··· Text provided
RNA-seq FASTQ files for two BAP1 KO monoclonal 786-O cell lines and one isogenic WT control were obtained from the study of Chen et al. (31). FASTQs were aligned to the hg19 reference genome using STAR (80) v2.7.0f (parameters: --outFilterMultimapNmax 20 --outFilterMismatchNmax 999 --outFilterMismatchNoverReadLmax 0.04 --alignIntronMin 20 --alignIntronMax 1250000 --alignMatesGapMax 1250000). Sequencing primers were removed with cutadapt (81), and gene expression was quantified using RNA-Seq by Expectation-Maximization (RSEM) (82) v1.3.1.
Differential expression analysis was performed with DESeq2 v1.42.1. Genes were then ranked by log2 fold change (KO versus WT) and used as input to fgsea v1.35.0. Enrichment was tested against the Molecular Signatures Database (MSigDB) Hallmark gene sets (category H) and a tumor-cell IFN-stimulated gene (ISG) signature defined by Bi et al. (32). Specifically, this ISG signature included genes that the study found to be significantly induced by type I IFN in tumor cells (β > 0, FDR q value of <0.01) and annotated in their “putative ISG” category.
······
··· Extracted information
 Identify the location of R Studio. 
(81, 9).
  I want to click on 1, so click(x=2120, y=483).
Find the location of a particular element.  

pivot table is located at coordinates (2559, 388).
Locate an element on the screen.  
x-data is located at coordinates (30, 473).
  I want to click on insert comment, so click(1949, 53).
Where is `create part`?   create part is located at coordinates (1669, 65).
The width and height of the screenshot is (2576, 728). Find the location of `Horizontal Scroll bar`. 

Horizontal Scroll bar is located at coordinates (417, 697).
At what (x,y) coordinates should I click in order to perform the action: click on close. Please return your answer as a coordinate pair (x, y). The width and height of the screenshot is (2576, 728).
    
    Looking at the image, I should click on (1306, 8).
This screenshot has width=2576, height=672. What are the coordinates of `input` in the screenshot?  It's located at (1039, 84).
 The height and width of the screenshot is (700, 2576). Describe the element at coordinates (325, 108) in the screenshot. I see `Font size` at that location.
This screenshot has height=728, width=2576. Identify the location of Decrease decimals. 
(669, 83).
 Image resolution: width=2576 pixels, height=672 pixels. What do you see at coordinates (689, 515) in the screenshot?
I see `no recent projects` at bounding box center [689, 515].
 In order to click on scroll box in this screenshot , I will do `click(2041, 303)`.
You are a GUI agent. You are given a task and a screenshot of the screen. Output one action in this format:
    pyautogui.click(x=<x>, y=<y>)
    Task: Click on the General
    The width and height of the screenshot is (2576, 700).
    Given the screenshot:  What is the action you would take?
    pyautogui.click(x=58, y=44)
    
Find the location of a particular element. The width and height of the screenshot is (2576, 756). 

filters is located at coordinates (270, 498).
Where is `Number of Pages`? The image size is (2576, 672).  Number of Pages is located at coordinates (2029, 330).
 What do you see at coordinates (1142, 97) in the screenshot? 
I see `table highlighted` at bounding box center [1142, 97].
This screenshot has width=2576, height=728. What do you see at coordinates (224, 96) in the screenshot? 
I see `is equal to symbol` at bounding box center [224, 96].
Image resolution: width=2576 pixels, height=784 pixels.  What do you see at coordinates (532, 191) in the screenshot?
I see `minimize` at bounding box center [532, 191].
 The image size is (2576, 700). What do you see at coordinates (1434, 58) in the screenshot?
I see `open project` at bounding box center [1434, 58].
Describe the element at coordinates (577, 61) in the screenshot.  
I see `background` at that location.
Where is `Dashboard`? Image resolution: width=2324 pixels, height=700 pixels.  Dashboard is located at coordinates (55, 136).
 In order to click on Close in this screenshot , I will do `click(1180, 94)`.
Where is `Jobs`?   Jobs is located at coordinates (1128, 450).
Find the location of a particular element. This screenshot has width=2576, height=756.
······
- Work required -
Transcribe the stretch of the RNA-seq methods text from "RNA-seq FASTQ files" through "(RSEM) (82) v1.3.1.". The entries above were taken from a separate source.

- The answer -
RNA-seq FASTQ files for two BAP1 KO monoclonal 786-O cell lines and one isogenic WT control were obtained from the study of Chen et al. (31). FASTQs were aligned to the hg19 reference genome using STAR (80) v2.7.0f (parameters: --outFilterMultimapNmax 20 --outFilterMismatchNmax 999 --outFilterMismatchNoverReadLmax 0.04 --alignIntronMin 20 --alignIntronMax 1250000 --alignMatesGapMax 1250000). Sequencing primers were removed with cutadapt (81), and gene expression was quantified using RNA-Seq by Expectation-Maximization (RSEM) (82) v1.3.1.